Come together with the global Drupal community in Rotterdam, 28 Sept – 1 Oct 2026. Sessions, contribution, connection, and Early Bird savings until 8 June.
By yosemite on
drupal 6.16, not all modules up to date
somehow the .htaccess and index.php files were changed. not sure if they came in through drupal or by ftp, possibly through captcha module as it was out of date?
the site was redflagged by google so firefox and chrome alerted visitors that the site contained malware
backed up db, deleted site and i am now reinstalling as it seemed really slow after restoring original .htaccess and index.php.
do you think they could alter the db?
Comments
=-=
doesn't at all mean they broke into your server account through drupal.
I check access logs around the time this is supposed to have occured.
if they were able to write to files it could be a server level security issue rather than a drupal one.
Also of note this isn't how security issues should be handled. see: http://drupal.org/node/101494
here is the modified php.ini
here is the modified php.ini file. anybody know what is going in here?

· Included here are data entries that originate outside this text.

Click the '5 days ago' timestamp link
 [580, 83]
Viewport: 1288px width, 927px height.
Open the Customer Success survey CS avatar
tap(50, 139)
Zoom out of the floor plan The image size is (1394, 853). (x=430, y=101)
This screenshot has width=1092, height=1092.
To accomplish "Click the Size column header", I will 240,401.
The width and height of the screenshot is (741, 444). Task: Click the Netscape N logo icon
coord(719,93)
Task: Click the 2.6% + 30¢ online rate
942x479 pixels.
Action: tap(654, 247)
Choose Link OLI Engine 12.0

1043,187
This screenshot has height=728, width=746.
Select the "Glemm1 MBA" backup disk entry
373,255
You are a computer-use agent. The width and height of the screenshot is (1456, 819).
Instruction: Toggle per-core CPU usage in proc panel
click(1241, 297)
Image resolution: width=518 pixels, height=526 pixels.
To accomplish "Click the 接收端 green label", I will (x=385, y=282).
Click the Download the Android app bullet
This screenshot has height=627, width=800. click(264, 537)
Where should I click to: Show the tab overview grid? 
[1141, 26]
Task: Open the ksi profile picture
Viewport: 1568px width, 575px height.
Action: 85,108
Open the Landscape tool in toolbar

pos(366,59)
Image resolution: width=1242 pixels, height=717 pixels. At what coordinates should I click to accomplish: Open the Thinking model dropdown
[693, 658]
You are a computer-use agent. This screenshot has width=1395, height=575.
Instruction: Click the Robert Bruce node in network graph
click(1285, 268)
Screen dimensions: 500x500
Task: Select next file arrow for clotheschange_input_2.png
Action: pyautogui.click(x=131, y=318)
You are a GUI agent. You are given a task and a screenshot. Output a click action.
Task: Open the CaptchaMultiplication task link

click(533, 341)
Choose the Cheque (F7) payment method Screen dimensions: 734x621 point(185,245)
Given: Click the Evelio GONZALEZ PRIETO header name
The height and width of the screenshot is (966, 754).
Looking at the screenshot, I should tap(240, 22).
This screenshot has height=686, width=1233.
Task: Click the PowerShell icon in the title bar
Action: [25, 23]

Entire pasting of php.ini removed.=-=
to post files to drupal.org use pastebin.com or drupalbin.com and link them here.
php.ini is a file that sets php settings. I don't believe it has anything to do with your issue.
have you checked your access files? the files that were altered have a date and time stamp. did you compare that date and time stamp with your access logs to narrow down how this happened?